Headers change breaking old schedule data
bobbyrauchenberg opened this issue · 8 comments
We have recently added support for headers to the KMS. This means the schema has evolved to add headers: Map[String, Array[Byte]]
to the Schedule
and ScheduleEvent
objects (see below)
Schedule messages written to the KMS use the avro binary format which doesn't use the schema registry. Schedule messages that were written before this change (all of them that currently exist on the schedules topic) can now no longer be decoded
case class Schedule(time: OffsetDateTime,
topic: String,
key: Array[Byte],
value: Option[Array[Byte]],
headers: Map[String, Array[Byte]])
case class ScheduleEvent(delay: FiniteDuration,
inputTopic: String,
outputTopic: String,
key: Array[Byte],
value: Option[Array[Byte]],
headers: Map[String, Array[Byte]])
We could fix this by:
a) "fix" the data - but this might be quite involved given we'd need to regenerate all schedule data - it would involved a purge of split and normalized topics and a full refresh from GZ
b) Implement headers differently - maybe putting the headers for the scheduled message on the kafka message we write in KMS rather than in the payload we write to kafka (the body of the message). This would fix the issue without extra decoding steps or datafix, but is arguably a less elegant and encapsulated way of representing the headers associated with the message the scheduler writes
c) Declare a schema for the original pre-header version. This SchemaV1
can be used to derive the pre-header schema
We can then decode against the new schema, and if this fails (for messages created pre-headers), we can decode against the base version (i've written a test for this and it would work)
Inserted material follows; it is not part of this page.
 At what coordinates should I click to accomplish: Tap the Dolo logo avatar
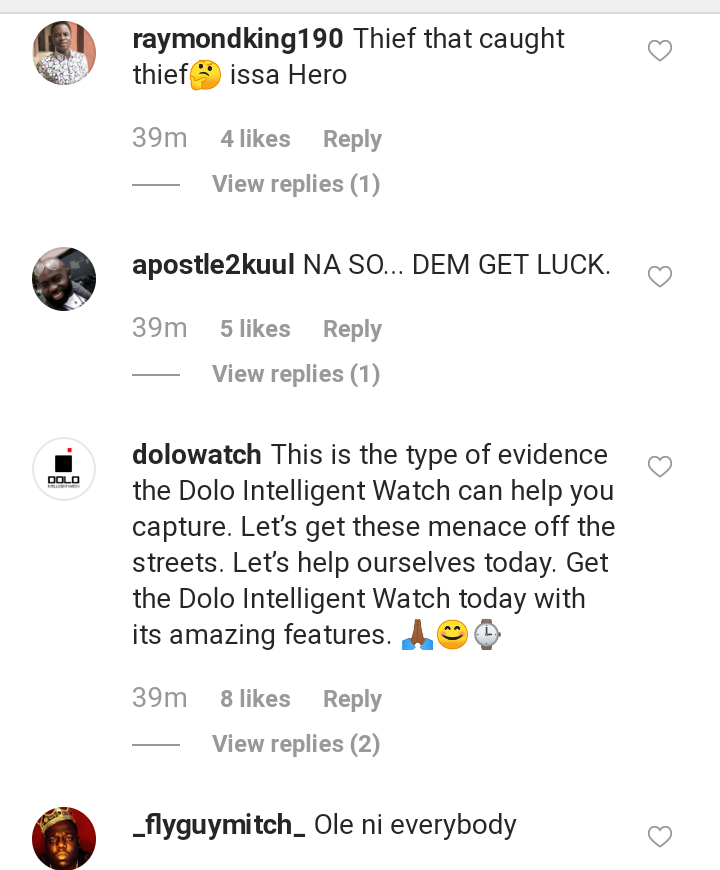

after talking to @paoloambrosio-skyuk , we're going to go with c) Declare a schema for the original pre-header version
PR for this: #78
@bobbyrauchenberg can this be closed now? or are you guys still verifying? don't think the PR was correctly linked (Closes #bla)
KMS 0.21.0 constantly restarting in both dev gcp and dcos with the following error after loading topics:
Might be worth adding a docker compose test to the pr build?
{
"@timestamp": "2019-08-12T14:43:39.936Z",
"@version": "1",
"message": "Reader stream has died",
"logger_name": "com.sky.kms.actors.SchedulingActor",
"thread_name": "kafka-message-scheduler-akka.actor.default-dispatcher-31",
"level": "ERROR",
"level_value": 40000,
"stack_trace": "java.util.concurrent.TimeoutException: No elements passed in the last 5 minutes.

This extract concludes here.